Why Price Controls Are a Bad Idea
Let’s look at an example like the price of bread. If the government sets the price of bread too low, bakers might not make enough money to cover their costs. What happens then? They might stop making bread, or the quality might drop. Suddenly, there's not enough bread to go around, and what is available isn't as good. In other words, a shortage.
On the flip side, if the government sets prices too high, people might buy less because they can't afford it. Producers end up with too much product, leading to waste or forcing them to lower their prices anyway, often in ways that hurt their business in the long run.
This cycle can spiral out of control, causing more harm than good. When prices aren't allowed to find their natural level, the market can't function properly, leading to shortages, black markets, and a market meltdown.
History Should Serve as a Strong Warning against Price Controls.
Nixon's Price Controls in the 1970s: In an attempt to combat inflation, President Richard Nixon implemented wage and price controls in 1971. Initially, these controls seemed to work, but soon they led to shortages, especially in oil and gasoline. When the controls were lifted, prices surged, leading to the energy crisis and stagflation-a combination of stagnation and inflation-that plagued the economy for years.
Venezuela in the 2000s: More recently, Venezuela tried to control prices on basic goods like food and medicine. This led to severe shortages, widespread hunger, and a thriving black market. The economy collapsed, and the country continues to suffer from hyperinflation and extreme poverty.
These examples show that when governments interfere with the natural pricing mechanism, it usually backfires, leading to worse economic conditions.
Where do Gold and Silver come in?
In uncertain times, when governments might try to control prices or when inflation is of concern, people often turn to gold and silver as a "safe haven".
Why? Because gold and silver have been valued for thousands of years and aren't as vulnerable to government policies as are dollars. Unlike paper money, which can lose value when too much is printed, gold and silver hold their value because they are finite resources. They are also universally recognized and can be traded globally.

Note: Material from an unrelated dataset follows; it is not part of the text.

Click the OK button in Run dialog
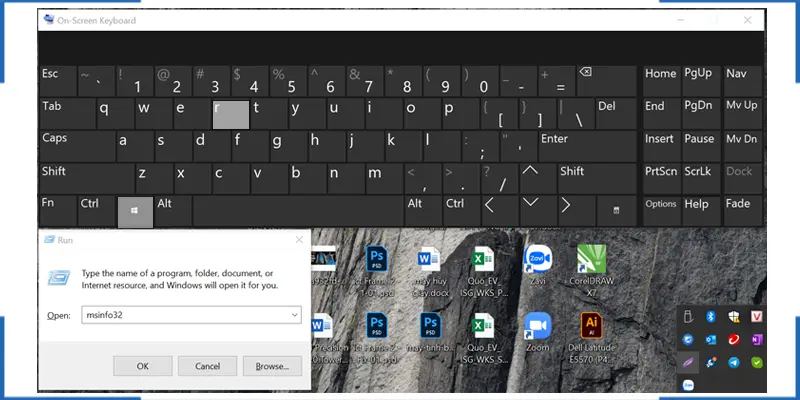The height and width of the screenshot is (400, 800). 142,366
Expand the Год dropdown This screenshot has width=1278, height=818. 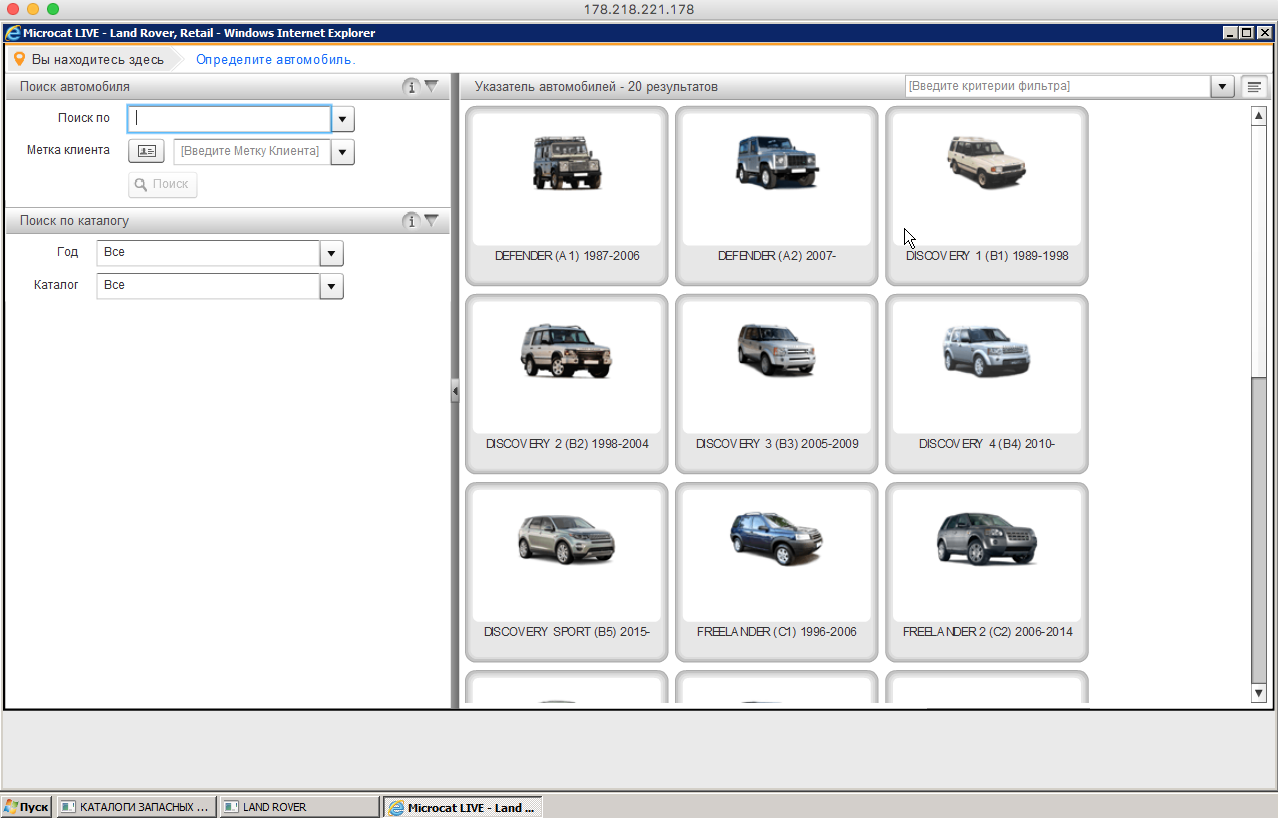[x=331, y=253]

By buying physical gold and silver, you are-in a sense-divorcing yourself from the risks associated with government interference in the economy. You're holding something that has intrinsic value, regardless of what happens to the currency or the broader economy. It's like having an extra layer of insulation against the worst-case scenarios.

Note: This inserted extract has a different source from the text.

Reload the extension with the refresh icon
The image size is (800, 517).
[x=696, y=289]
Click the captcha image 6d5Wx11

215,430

But What About Price Controls on Gold and Silver?
You might wonder: if governments can impose price controls on things like bread and gasoline, what's to stop them from doing the same with gold and silver? Well, historically, there have been attempts to control gold prices, but these often fail for several reasons:
Global Market: Gold and silver are traded globally, which makes it difficult for any single government to control their prices. If one country tries to set a price, people will simply buy or sell in other markets, undermining the controls.
Private Ownership: Unlike bread or gasoline, which are consumed regularly, gold and silver are often held privately as long-term investments. This makes it harder for governments to enforce controls without causing widespread confiscation or severe economic consequences.

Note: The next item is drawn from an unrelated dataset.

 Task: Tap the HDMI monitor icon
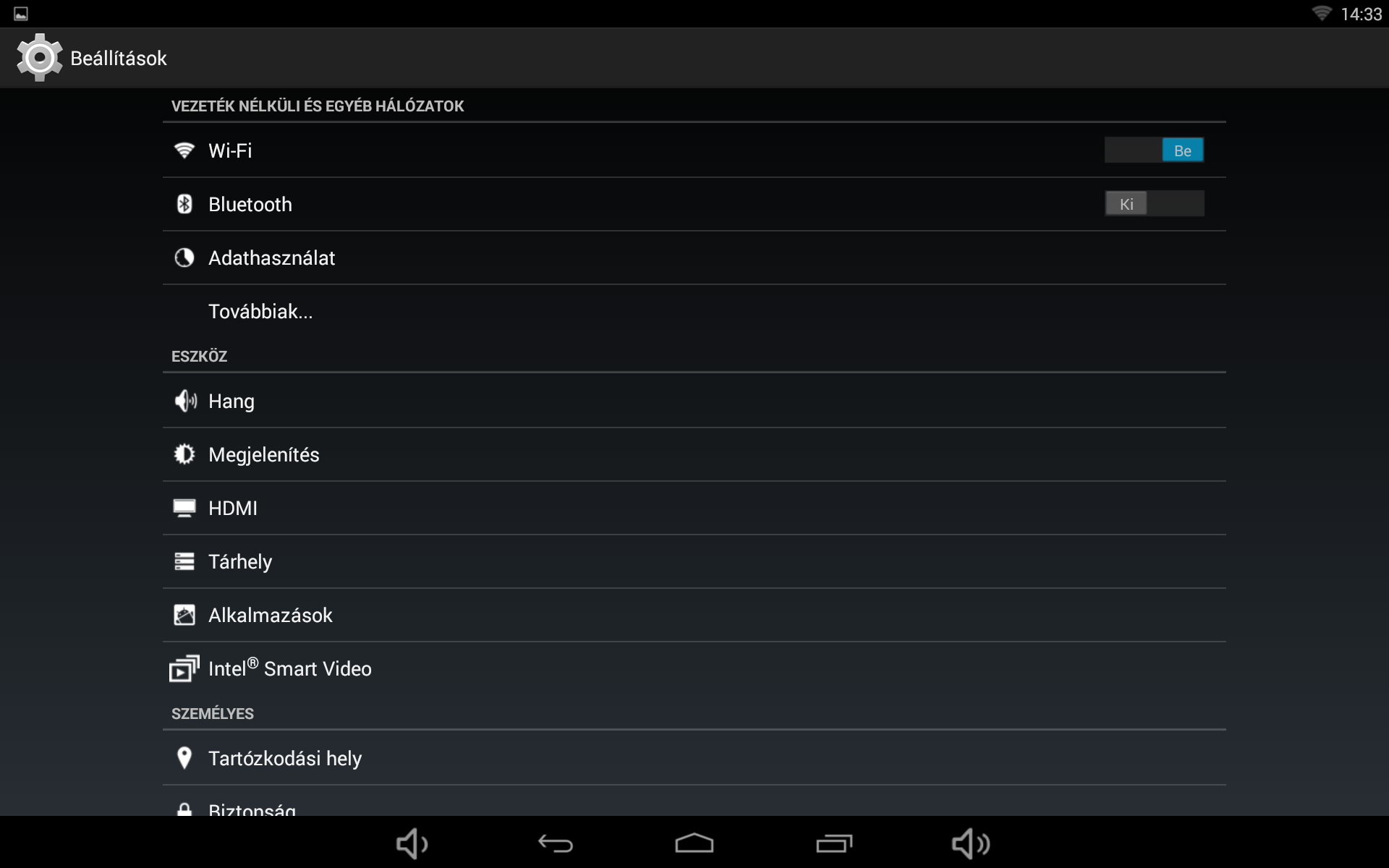[184, 508]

Historical Precedent: When the U.S. attempted to control the price of gold during the Great Depression by confiscating gold and fixing its price, it led to public distrust and a black market in gold. After learning a painful lesson, the controls were lifted, and gold returned to a market-determined price.
To Put a Bow on It...
While the idea of price controls might sound like a quick and easy fix, history shows that they often lead to like: distrust, black markets, shortages, and higher prices down the road. Under the constant threat of inflation, if our government tries to “fix” the economy through such controls, buckle up! And consider holding physical gold and silver. These metals offer a hedge against economic uncertainty and government intervention. Historically, they are a tried-and-true way to help safeguard your hard-earned dollars in turbulent times.